The spinal cord which arises in the brain is an intricate network of nerves, discs and bones. It is protected by the spinal column as it runs down the back. All our body movements are controlled by the spinal cord. The nerves that run out of the spinal cord to control our movements are called the motor nerves.
Nerves that run from the spinal cord to the brain are the sensory nerves and they take messages from the body back to the brain. Together, both the motor and sensory nerves form more than 50 nerve roots, which run through holes called foramina, in the bones of the spinal column. Each one of these nerves roots can potentially cause a problem.
The spinal cord is protected by a soft, flexible disc that separates each bone (vertebrae) in the spine. This disc acts as a shock absorber. The outside rim of the disc is rigid, but the inside is soft and gel-like. Any sort of activity, stress or a mechanical problem in the spine can cause a disc to bulge. The bulging disc may put pressure on a nerve root causing low back pain or leg pain in the patient.
In more severe cases, the disc bulge may cause disc rupture or herniation putting even greater pressure on the nerve root. The nerve roots of the lower back cause not only back pain but also pain that radiates down one or both legs. There may also be muscle weakness, numbness and changes in reflexes in the legs. The key to treatment is to relieve nerve irritation. Although low back pain can be quite debilitating and severe, in 90% of patients, the condition improves without surgery. However, 50% of these patients will have a recurrent episode within one year.
If low back pain occurs acutely because of a recent, specific injury, e.g., a car accident, you should consult a Doctor immediately. Otherwise, you could try conservative treatment for 2-3 days. The suggestion is to take an anti-inflammatory medicine like ibuprofen and restrict activity for a few days. If the back pain does not improve see your doctor. If conservative treatment does not help, you may have to consider surgery.
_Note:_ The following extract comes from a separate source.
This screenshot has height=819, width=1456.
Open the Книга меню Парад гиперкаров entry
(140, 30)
Our spine also ages just like the rest of our body. As we age, our bodies dehydrate (lose water) and in the spine this causes the discs that cushion and separate our vertebrae to dry out. They become less effective as shock absorbers. The ligaments and bones in the spinal cord also become pliable (or flexible). This results in narrowing of the spinal canal which is called stenosis. In some of us, this narrowing can compress the nerve roots in the lower back causing back pain and other symptoms when standing or walking. This condition is very treatable. If conservative treatment (anti-inflammatory medication, limited activity, physiotherapy) fails, surgery needs to be considered.
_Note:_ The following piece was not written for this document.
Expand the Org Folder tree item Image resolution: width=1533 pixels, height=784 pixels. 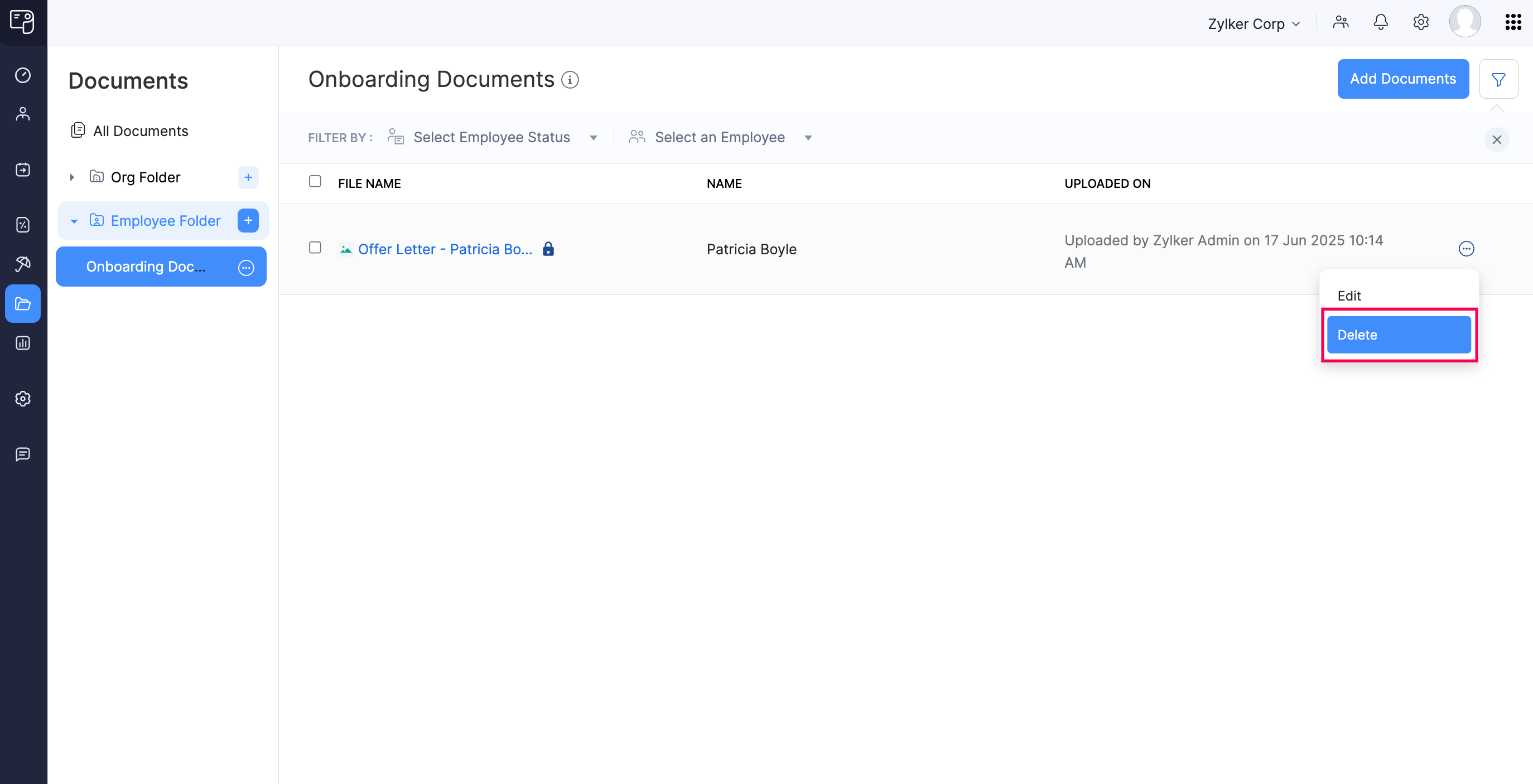coord(72,177)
An MRI of the lumbar-sacral spine helps the neurosurgeon determine the diagnosis and severity of the problem. The findings of the MRI are compared with the patients symptoms before the neurosurgeon considers a procedure.
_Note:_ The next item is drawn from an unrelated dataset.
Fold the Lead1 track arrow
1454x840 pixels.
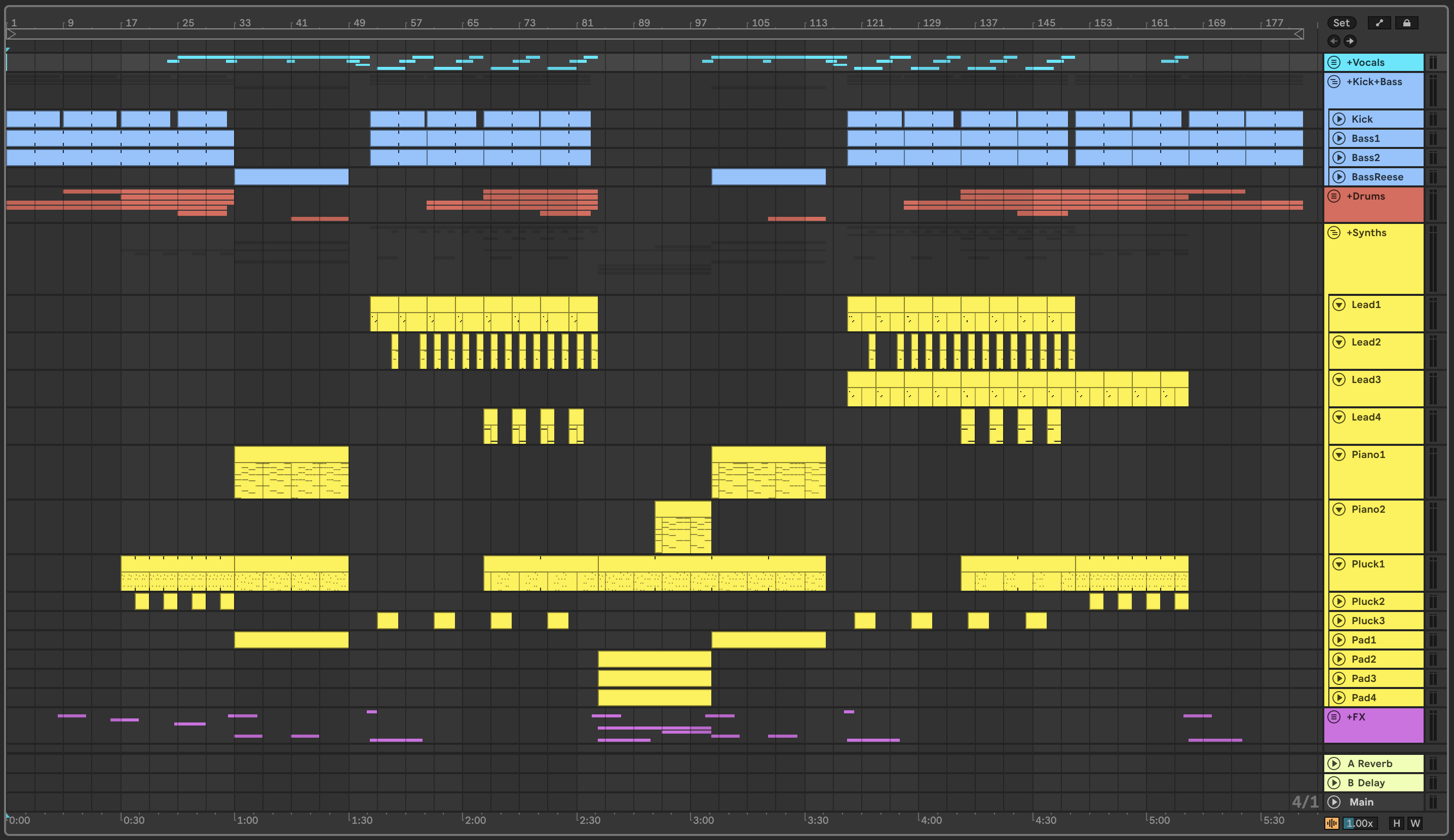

Neurosurgeons who have been trained in the US, have throughout their 7-year residency program been trained on all treatment options available for diseases of the spine and can therefore determine the best treatment option for a particular spine condition. Spinal surgery involves operating in the region of the spinal cord and the nerves, and therefore precision and delicacy are the keys to a successful and safe procedure. Neurosurgeons unlike orthopedic surgeons often use an operating microscope to help magnify the nerves and discs. This allows for greater precision and a smaller incision. After any type of spine surgery, it is important that patients continue to work with their neurosurgeons on a rehabilitation program which includes physical therapy, medications and reduced activity.